SNS上では、サファイアを思わせる鮮烈なブルーの車体に「高級感がすごい」「一度は乗ってみたい夢の列車」といった驚きの声が溢れ返りました。フランス語で宝石を意味するその名の通り、車体には伊豆の美しい海と空の色が反映されています。さらに、城ヶ崎海岸の火山岩をイメージしたグレーや、白浜海岸の砂を想起させるホワイトが絶妙なアクセントを添えており、車両そのものが伊豆の自然美を象徴する芸術作品のような佇まいを見せています。
全席グリーン車以上の衝撃!贅を尽くした「プレミアム」な空間
この列車の最大の特徴は、全164席すべてがグリーン車、あるいはそれ以上のクラスで構成されているという点でしょう。特に注目すべきは、下田方面の先頭車両となる1号車に新設された「プレミアムグリーン車」です。広々とした車内には2列のみの贅沢な座席が配置され、プライベート感あふれる極上の移動空間が提供されます。従来の特急列車の常識を覆すこの格付けは、まさに大人のための優雅な旅を約束してくれるはずです。
また、気心の知れた仲間や家族と一緒に過ごしたい方のために、4人用や6人用のプライベートな個室も完備されています。天井には開放感あふれる天窓が設けられており、車内にはさんさんと降り注ぐ太陽の光が満ちています。刻一刻と変化する車窓の風景を眺めながら過ごす時間は、何物にも代えがたい贅沢と言えるでしょう。移動そのものが旅の主役になる、そんな新しい旅のスタイルがここから始まろうとしています。

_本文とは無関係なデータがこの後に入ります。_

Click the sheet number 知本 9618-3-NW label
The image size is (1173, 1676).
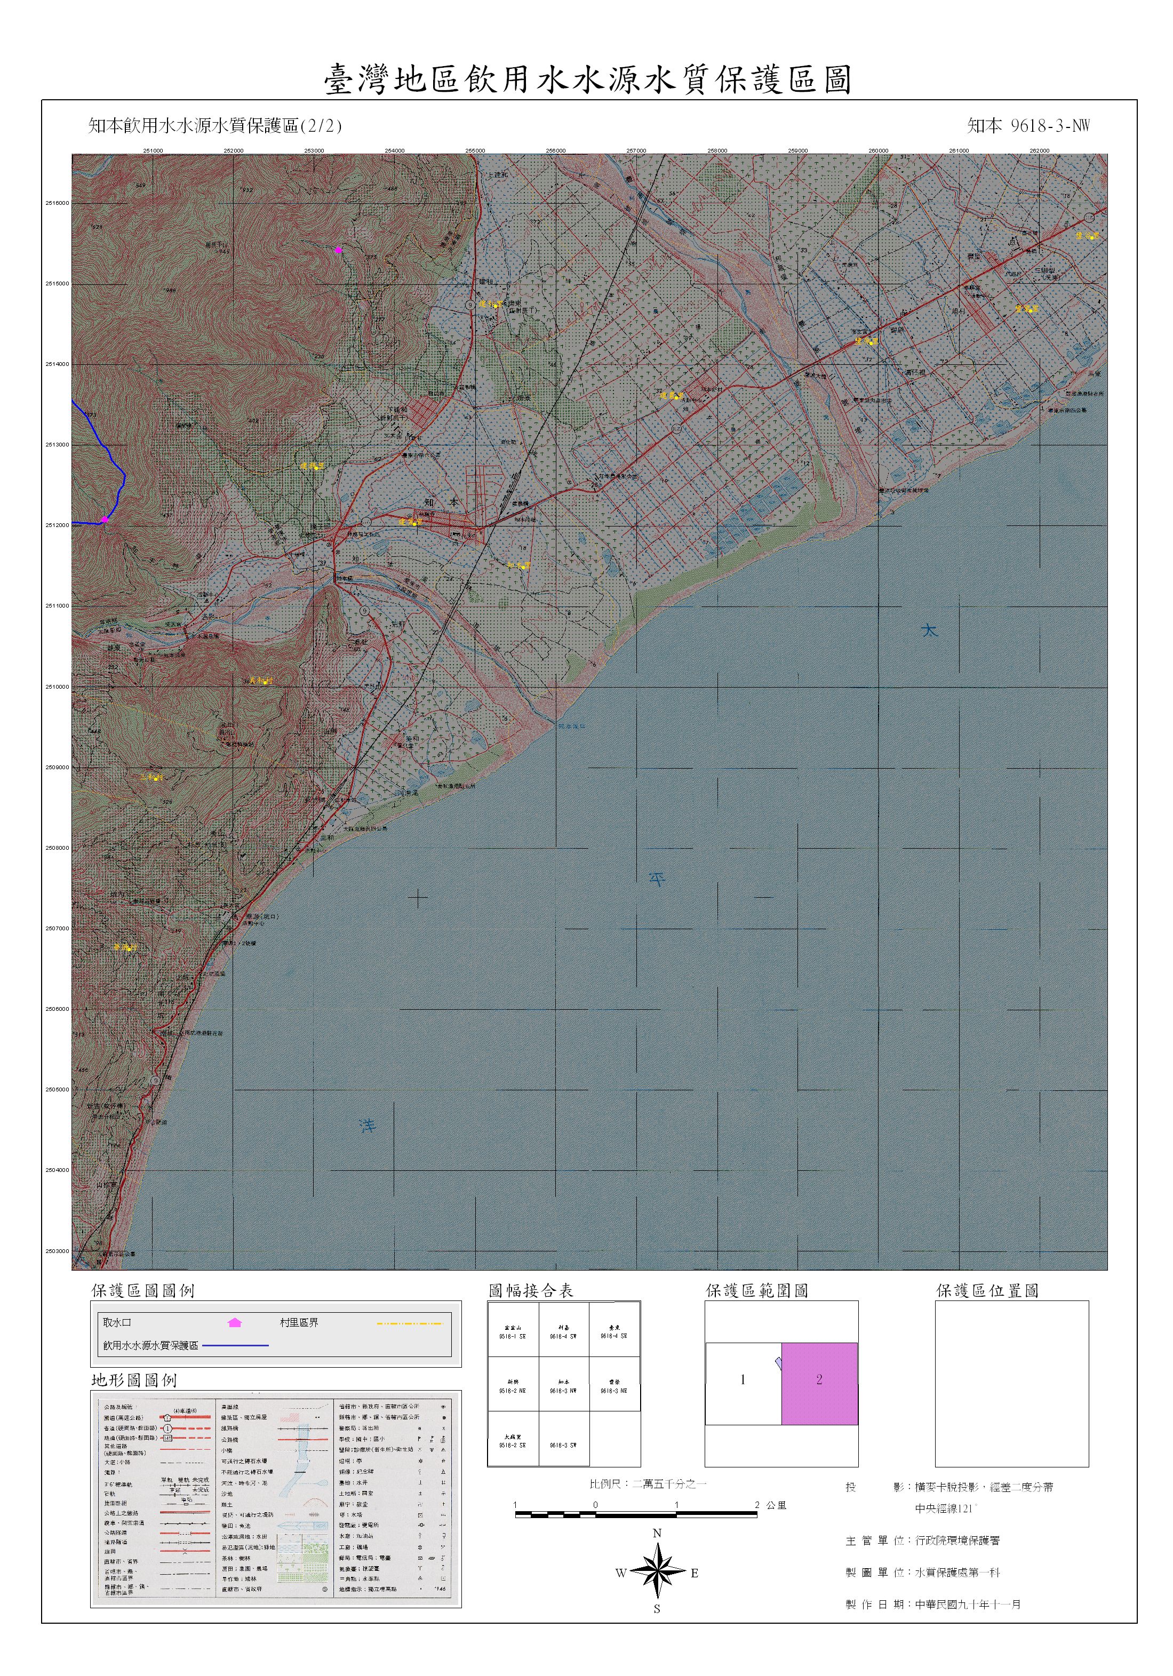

さらに驚きなのが、4号車に設置されたカフェテリアの存在です。ここでは、なんとその場で調理された出来立てのラーメンを味わうことができます。流れる景色を肴に温かい食事を楽しむ体験は、現代の鉄道旅において非常に希少な楽しみとなるでしょう。私個人としては、移動手段としての効率性だけでなく、あえて「車内で食事を堪能するゆとり」を提案するJR東日本の姿勢に、旅の本質的な豊かさを感じずにはいられません。
さらばスーパービュー、受け継がれる伊豆観光のタスキ
今回の新型車両「E261系」の導入に伴い、長年親しまれてきた「スーパービュー踊り子」はその役目を終えることになります。愛用されてきた251系車両が廃車となるのは一抹の寂しさを感じますが、そのスピリットはより洗練された形でサフィールへと受け継がれます。効率を重視する時代だからこそ、こうした「乗ること自体が目的」となる豪華な列車の登場は、伊豆観光のブランド力を一層高める起爆剤になるに違いありません。

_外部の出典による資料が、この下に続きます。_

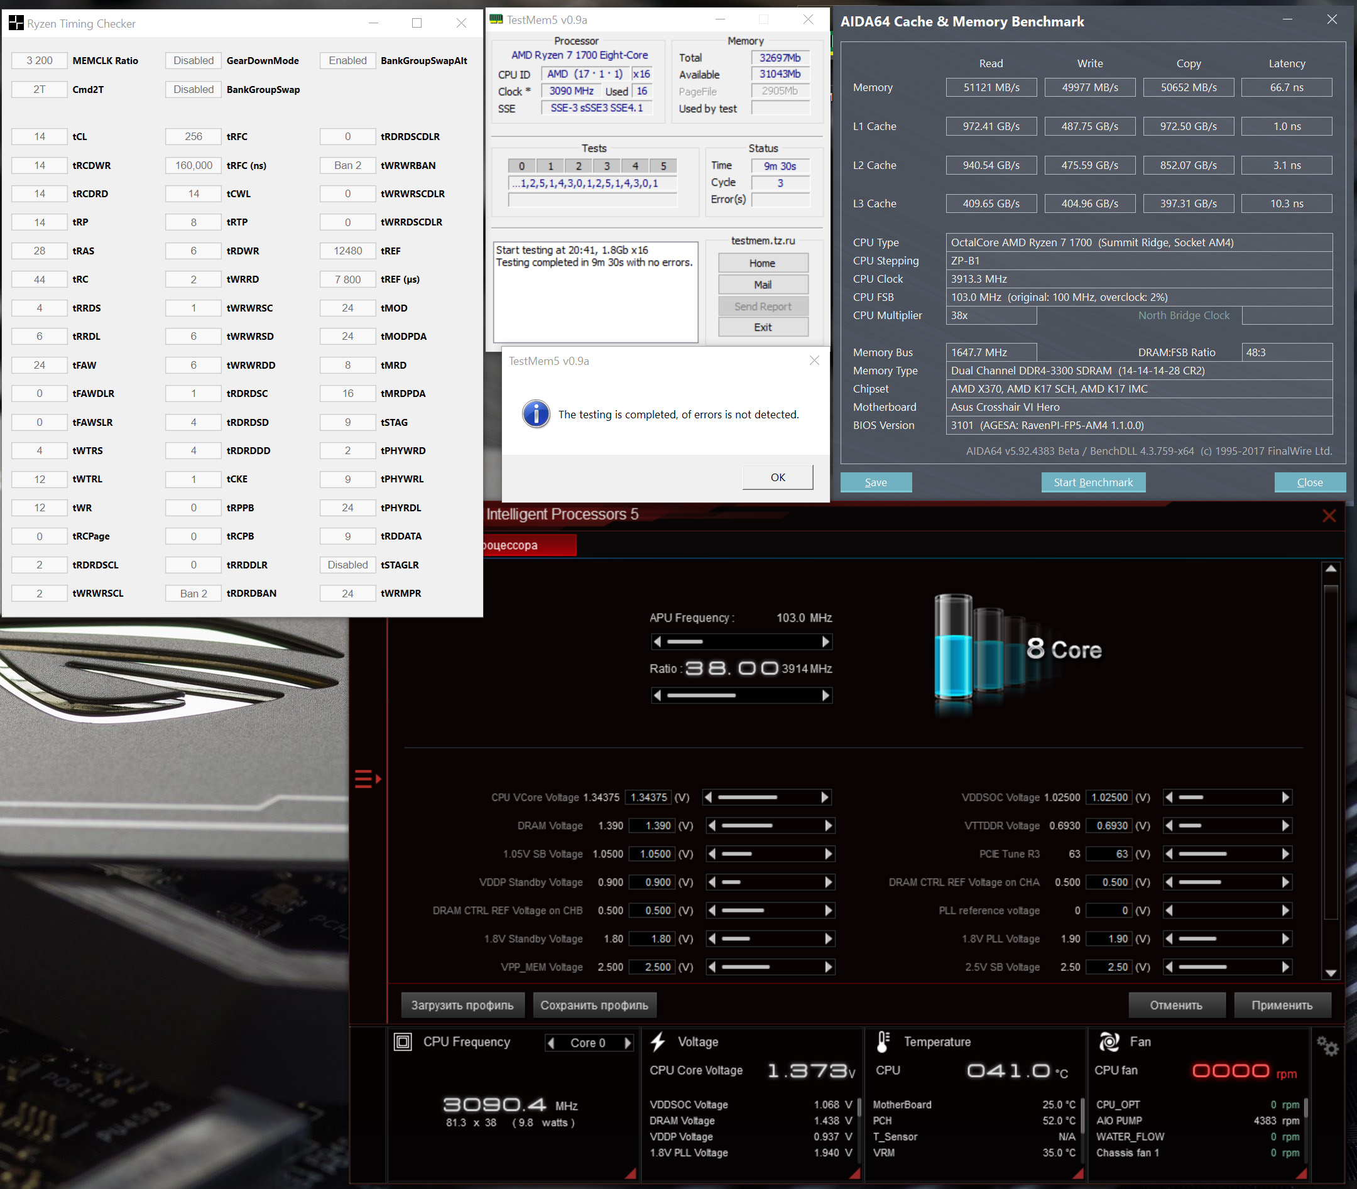Click Start Benchmark in AIDA64
Viewport: 1357px width, 1189px height.
pyautogui.click(x=1093, y=482)
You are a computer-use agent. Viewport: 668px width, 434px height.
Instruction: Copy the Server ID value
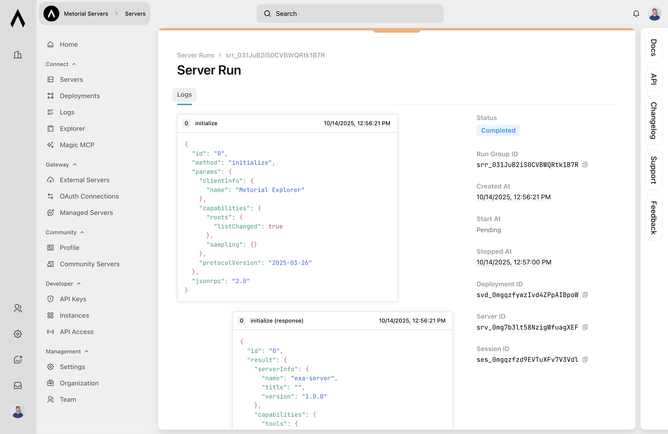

プレミアムグリーン車やカフェテリアといった、これまでの常識を塗り替える豪華な設備は、訪日外国人観光客も含めた幅広い層を魅了するでしょう。2020年3月14日の運行開始に向け、2編成が新造されるなど準備は着々と進んでいます。新しい時代の風を運んでくる「サフィール踊り子」が、伊豆の地をどのように彩るのか。期待に胸を膨らませながら、そのデビューの日を心待ちにしたいと思います。